■ **YOUR GOAL**
Copy all the records word for word, apart from any pictures.

---

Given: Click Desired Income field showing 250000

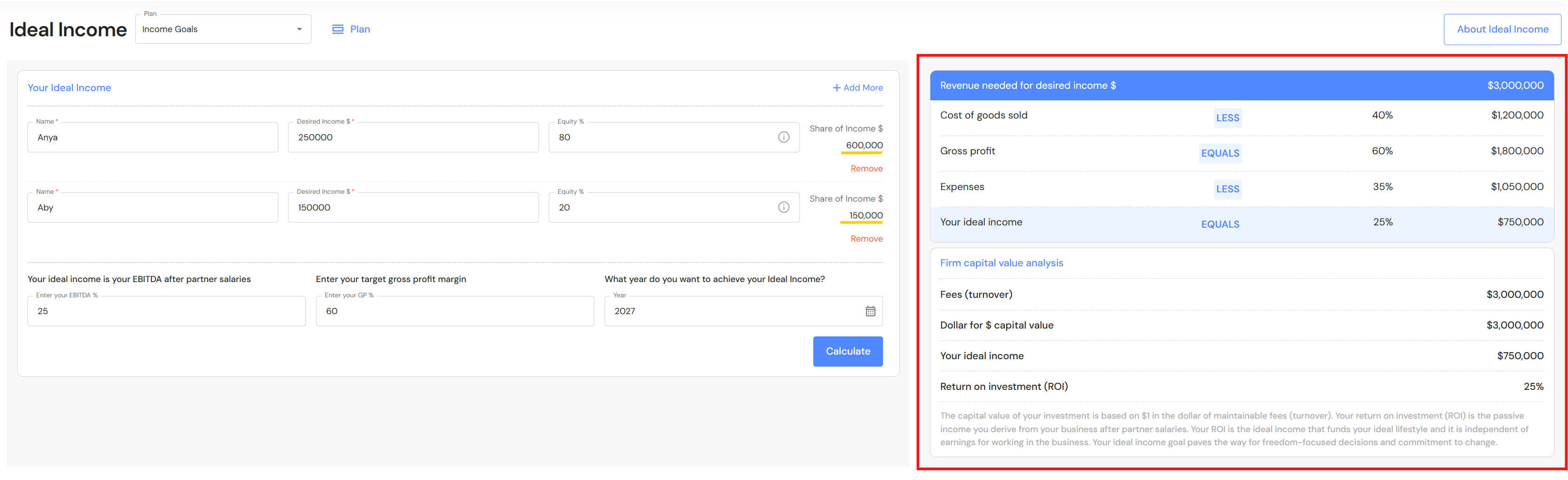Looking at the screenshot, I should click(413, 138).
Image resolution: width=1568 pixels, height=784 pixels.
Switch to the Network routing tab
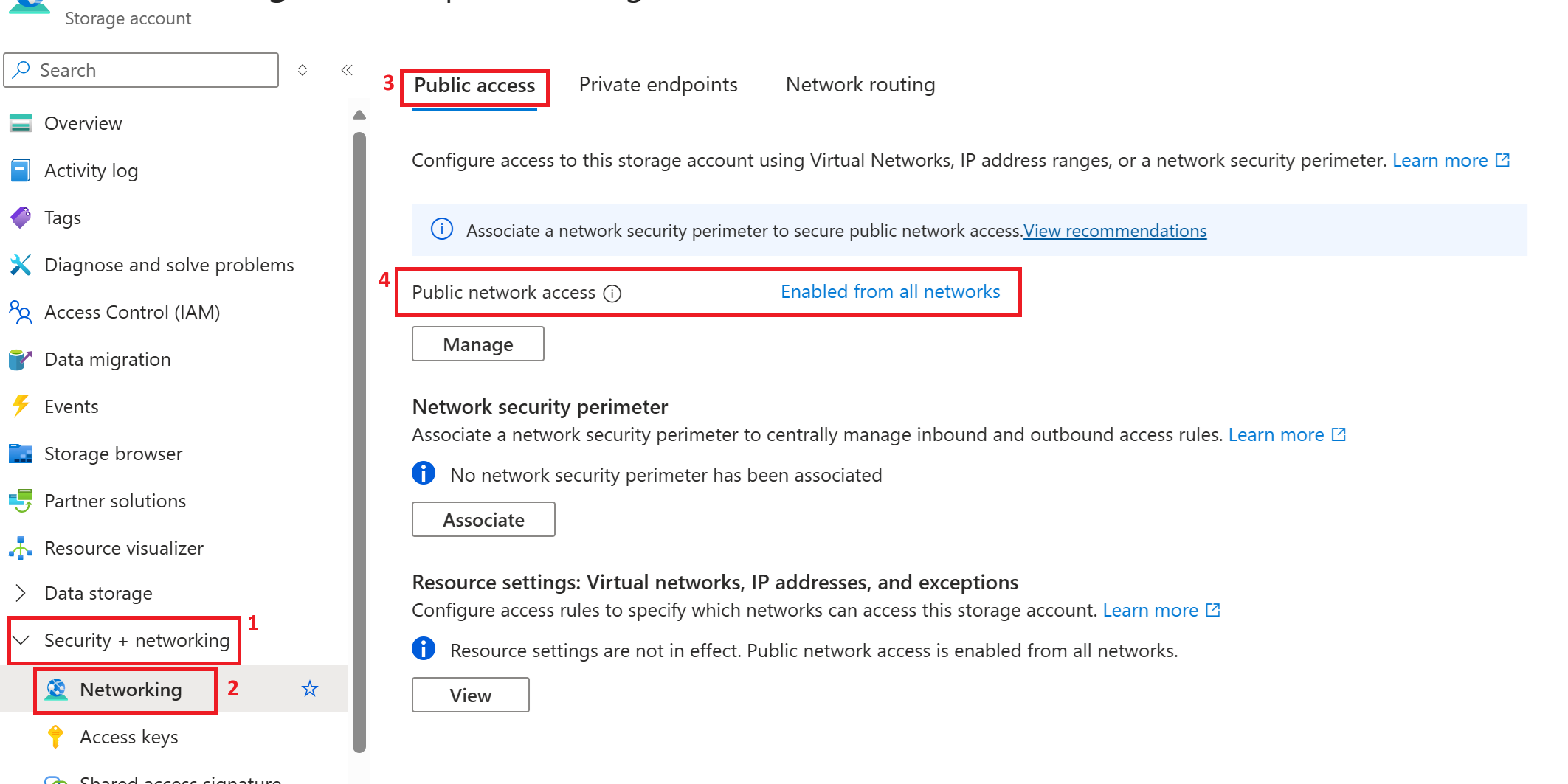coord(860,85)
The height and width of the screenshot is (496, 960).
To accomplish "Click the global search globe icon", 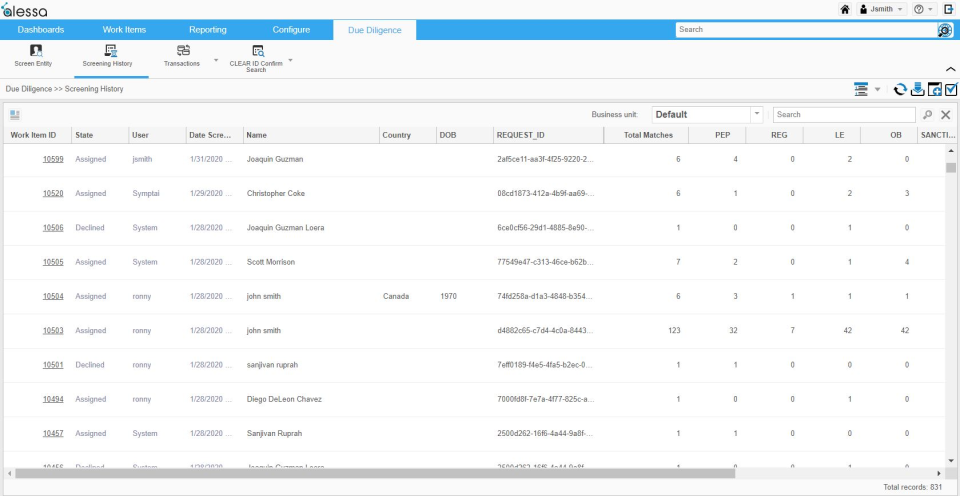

---

■ **SOLUTION**
Given: Click Desired Income field showing 250000

Looking at the screenshot, I should click(413, 138).
Image resolution: width=1568 pixels, height=784 pixels.
Switch to the Network routing tab
coord(860,85)
The height and width of the screenshot is (496, 960).
To accomplish "Click the global search globe icon", 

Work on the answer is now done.